Task brief: Every word of the listing should be reproduced without alteration.

**********

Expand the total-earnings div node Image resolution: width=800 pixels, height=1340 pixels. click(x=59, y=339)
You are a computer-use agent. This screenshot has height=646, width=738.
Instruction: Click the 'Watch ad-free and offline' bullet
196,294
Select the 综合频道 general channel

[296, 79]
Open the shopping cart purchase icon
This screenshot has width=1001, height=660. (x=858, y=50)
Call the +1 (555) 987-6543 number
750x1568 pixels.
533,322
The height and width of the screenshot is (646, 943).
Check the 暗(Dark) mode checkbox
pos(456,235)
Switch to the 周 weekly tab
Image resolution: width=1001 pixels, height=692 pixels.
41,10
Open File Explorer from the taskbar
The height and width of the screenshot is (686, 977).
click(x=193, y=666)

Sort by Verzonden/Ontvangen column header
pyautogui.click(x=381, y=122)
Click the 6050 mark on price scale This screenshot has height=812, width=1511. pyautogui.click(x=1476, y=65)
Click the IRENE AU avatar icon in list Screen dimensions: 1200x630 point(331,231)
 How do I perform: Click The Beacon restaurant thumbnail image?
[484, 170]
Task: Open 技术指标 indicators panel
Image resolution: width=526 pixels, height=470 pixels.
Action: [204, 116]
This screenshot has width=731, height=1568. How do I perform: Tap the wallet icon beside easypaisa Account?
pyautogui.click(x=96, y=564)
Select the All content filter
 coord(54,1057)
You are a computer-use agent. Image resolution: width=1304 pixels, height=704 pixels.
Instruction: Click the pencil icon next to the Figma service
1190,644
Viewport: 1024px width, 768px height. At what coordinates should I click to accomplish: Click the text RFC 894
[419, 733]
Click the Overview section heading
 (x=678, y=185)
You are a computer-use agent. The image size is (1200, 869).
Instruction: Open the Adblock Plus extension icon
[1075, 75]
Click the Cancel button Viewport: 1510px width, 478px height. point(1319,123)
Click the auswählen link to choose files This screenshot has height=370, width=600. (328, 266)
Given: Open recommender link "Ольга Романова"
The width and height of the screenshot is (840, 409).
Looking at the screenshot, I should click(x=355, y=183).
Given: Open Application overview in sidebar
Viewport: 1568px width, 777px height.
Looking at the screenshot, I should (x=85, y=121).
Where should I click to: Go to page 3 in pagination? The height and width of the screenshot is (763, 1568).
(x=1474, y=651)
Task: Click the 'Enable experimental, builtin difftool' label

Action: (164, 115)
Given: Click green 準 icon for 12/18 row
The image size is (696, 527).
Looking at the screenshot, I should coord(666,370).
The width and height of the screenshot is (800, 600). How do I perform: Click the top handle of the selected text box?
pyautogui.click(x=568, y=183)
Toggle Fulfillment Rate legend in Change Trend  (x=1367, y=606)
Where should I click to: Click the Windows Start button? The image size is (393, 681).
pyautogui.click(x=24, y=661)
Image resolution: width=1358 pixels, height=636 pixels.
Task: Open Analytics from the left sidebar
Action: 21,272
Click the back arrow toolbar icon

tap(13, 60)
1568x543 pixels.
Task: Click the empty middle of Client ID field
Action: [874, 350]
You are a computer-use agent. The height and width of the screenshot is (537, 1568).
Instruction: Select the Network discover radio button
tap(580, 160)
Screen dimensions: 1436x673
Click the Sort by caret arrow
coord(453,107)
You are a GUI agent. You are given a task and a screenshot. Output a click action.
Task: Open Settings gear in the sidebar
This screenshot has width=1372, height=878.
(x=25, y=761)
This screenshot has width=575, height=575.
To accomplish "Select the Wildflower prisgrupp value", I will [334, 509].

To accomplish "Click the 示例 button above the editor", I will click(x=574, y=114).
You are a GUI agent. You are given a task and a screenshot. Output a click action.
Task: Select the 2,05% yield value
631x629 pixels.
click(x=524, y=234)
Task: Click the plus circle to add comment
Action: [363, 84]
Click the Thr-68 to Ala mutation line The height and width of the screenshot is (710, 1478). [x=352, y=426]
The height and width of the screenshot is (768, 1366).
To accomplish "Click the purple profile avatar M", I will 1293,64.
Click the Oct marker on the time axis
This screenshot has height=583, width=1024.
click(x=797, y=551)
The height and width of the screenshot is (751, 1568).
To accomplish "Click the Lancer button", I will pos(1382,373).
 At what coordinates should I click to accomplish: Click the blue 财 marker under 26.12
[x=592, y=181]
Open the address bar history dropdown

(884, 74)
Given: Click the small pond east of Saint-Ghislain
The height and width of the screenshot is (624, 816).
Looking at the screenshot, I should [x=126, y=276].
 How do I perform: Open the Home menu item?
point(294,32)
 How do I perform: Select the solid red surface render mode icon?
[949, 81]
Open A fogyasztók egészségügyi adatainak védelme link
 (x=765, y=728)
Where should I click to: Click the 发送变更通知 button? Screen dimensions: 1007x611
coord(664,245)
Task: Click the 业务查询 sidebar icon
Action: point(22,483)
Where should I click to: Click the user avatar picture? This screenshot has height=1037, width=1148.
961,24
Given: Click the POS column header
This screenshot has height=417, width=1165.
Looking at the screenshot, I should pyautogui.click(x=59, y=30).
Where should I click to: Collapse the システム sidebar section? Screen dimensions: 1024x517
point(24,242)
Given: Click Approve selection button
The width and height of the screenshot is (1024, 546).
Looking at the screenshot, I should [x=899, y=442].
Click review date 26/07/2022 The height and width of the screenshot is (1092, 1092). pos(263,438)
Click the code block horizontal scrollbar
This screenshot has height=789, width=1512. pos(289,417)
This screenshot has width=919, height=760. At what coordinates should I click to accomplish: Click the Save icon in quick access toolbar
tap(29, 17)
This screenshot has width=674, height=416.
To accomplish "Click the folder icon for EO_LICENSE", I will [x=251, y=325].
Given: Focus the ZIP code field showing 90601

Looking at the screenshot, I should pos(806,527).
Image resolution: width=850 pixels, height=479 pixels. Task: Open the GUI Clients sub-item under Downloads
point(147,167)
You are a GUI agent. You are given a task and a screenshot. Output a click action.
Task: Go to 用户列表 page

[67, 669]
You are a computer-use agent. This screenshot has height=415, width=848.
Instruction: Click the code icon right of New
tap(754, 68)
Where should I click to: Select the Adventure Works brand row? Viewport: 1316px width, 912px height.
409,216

**********

Result below:
Expand the total-earnings div node Image resolution: width=800 pixels, height=1340 pixels. click(x=59, y=339)
You are a computer-use agent. This screenshot has height=646, width=738.
Instruction: Click the 'Watch ad-free and offline' bullet
196,294
Select the 综合频道 general channel

[296, 79]
Open the shopping cart purchase icon
This screenshot has width=1001, height=660. (x=858, y=50)
Call the +1 (555) 987-6543 number
750x1568 pixels.
533,322
The height and width of the screenshot is (646, 943).
Check the 暗(Dark) mode checkbox
pos(456,235)
Switch to the 周 weekly tab
Image resolution: width=1001 pixels, height=692 pixels.
41,10
Open File Explorer from the taskbar
The height and width of the screenshot is (686, 977).
click(x=193, y=666)

Sort by Verzonden/Ontvangen column header
pyautogui.click(x=381, y=122)
Click the 6050 mark on price scale This screenshot has height=812, width=1511. pyautogui.click(x=1476, y=65)
Click the IRENE AU avatar icon in list Screen dimensions: 1200x630 point(331,231)
 How do I perform: Click The Beacon restaurant thumbnail image?
[484, 170]
Task: Open 技术指标 indicators panel
Image resolution: width=526 pixels, height=470 pixels.
Action: [204, 116]
This screenshot has width=731, height=1568. How do I perform: Tap the wallet icon beside easypaisa Account?
pyautogui.click(x=96, y=564)
Select the All content filter
 coord(54,1057)
You are a computer-use agent. Image resolution: width=1304 pixels, height=704 pixels.
Instruction: Click the pencil icon next to the Figma service
1190,644
Viewport: 1024px width, 768px height. At what coordinates should I click to accomplish: Click the text RFC 894
[419, 733]
Click the Overview section heading
 (x=678, y=185)
You are a computer-use agent. The image size is (1200, 869).
Instruction: Open the Adblock Plus extension icon
[1075, 75]
Click the Cancel button Viewport: 1510px width, 478px height. point(1319,123)
Click the auswählen link to choose files This screenshot has height=370, width=600. (328, 266)
Given: Open recommender link "Ольга Романова"
The width and height of the screenshot is (840, 409).
Looking at the screenshot, I should click(x=355, y=183).
Given: Open Application overview in sidebar
Viewport: 1568px width, 777px height.
Looking at the screenshot, I should (x=85, y=121).
Where should I click to: Go to page 3 in pagination? The height and width of the screenshot is (763, 1568).
(x=1474, y=651)
Task: Click the 'Enable experimental, builtin difftool' label

Action: (164, 115)
Given: Click green 準 icon for 12/18 row
The image size is (696, 527).
Looking at the screenshot, I should coord(666,370).
The width and height of the screenshot is (800, 600). How do I perform: Click the top handle of the selected text box?
pyautogui.click(x=568, y=183)
Toggle Fulfillment Rate legend in Change Trend  (x=1367, y=606)
Where should I click to: Click the Windows Start button? The image size is (393, 681).
pyautogui.click(x=24, y=661)
Image resolution: width=1358 pixels, height=636 pixels.
Task: Open Analytics from the left sidebar
Action: 21,272
Click the back arrow toolbar icon

tap(13, 60)
1568x543 pixels.
Task: Click the empty middle of Client ID field
Action: [874, 350]
You are a computer-use agent. The height and width of the screenshot is (537, 1568).
Instruction: Select the Network discover radio button
tap(580, 160)
Screen dimensions: 1436x673
Click the Sort by caret arrow
coord(453,107)
You are a GUI agent. You are given a task and a screenshot. Output a click action.
Task: Open Settings gear in the sidebar
This screenshot has width=1372, height=878.
(x=25, y=761)
This screenshot has width=575, height=575.
To accomplish "Select the Wildflower prisgrupp value", I will [334, 509].

To accomplish "Click the 示例 button above the editor", I will click(x=574, y=114).
You are a GUI agent. You are given a task and a screenshot. Output a click action.
Task: Select the 2,05% yield value
631x629 pixels.
click(x=524, y=234)
Task: Click the plus circle to add comment
Action: [363, 84]
Click the Thr-68 to Ala mutation line The height and width of the screenshot is (710, 1478). [x=352, y=426]
The height and width of the screenshot is (768, 1366).
To accomplish "Click the purple profile avatar M", I will 1293,64.
Click the Oct marker on the time axis
This screenshot has height=583, width=1024.
click(x=797, y=551)
The height and width of the screenshot is (751, 1568).
To accomplish "Click the Lancer button", I will pos(1382,373).
 At what coordinates should I click to accomplish: Click the blue 财 marker under 26.12
[x=592, y=181]
Open the address bar history dropdown

(884, 74)
Given: Click the small pond east of Saint-Ghislain
The height and width of the screenshot is (624, 816).
Looking at the screenshot, I should [x=126, y=276].
 How do I perform: Open the Home menu item?
point(294,32)
 How do I perform: Select the solid red surface render mode icon?
[949, 81]
Open A fogyasztók egészségügyi adatainak védelme link
 (x=765, y=728)
Where should I click to: Click the 发送变更通知 button? Screen dimensions: 1007x611
coord(664,245)
Task: Click the 业务查询 sidebar icon
Action: point(22,483)
Where should I click to: Click the user avatar picture? This screenshot has height=1037, width=1148.
961,24
Given: Click the POS column header
This screenshot has height=417, width=1165.
Looking at the screenshot, I should pyautogui.click(x=59, y=30).
Where should I click to: Collapse the システム sidebar section? Screen dimensions: 1024x517
point(24,242)
Given: Click Approve selection button
The width and height of the screenshot is (1024, 546).
Looking at the screenshot, I should [x=899, y=442].
Click review date 26/07/2022 The height and width of the screenshot is (1092, 1092). pos(263,438)
Click the code block horizontal scrollbar
This screenshot has height=789, width=1512. pos(289,417)
This screenshot has width=919, height=760. At what coordinates should I click to accomplish: Click the Save icon in quick access toolbar
tap(29, 17)
This screenshot has width=674, height=416.
To accomplish "Click the folder icon for EO_LICENSE", I will [x=251, y=325].
Given: Focus the ZIP code field showing 90601

Looking at the screenshot, I should pos(806,527).
Image resolution: width=850 pixels, height=479 pixels. Task: Open the GUI Clients sub-item under Downloads
point(147,167)
You are a GUI agent. You are given a task and a screenshot. Output a click action.
Task: Go to 用户列表 page

[67, 669]
You are a computer-use agent. This screenshot has height=415, width=848.
Instruction: Click the code icon right of New
tap(754, 68)
Where should I click to: Select the Adventure Works brand row? Viewport: 1316px width, 912px height.
409,216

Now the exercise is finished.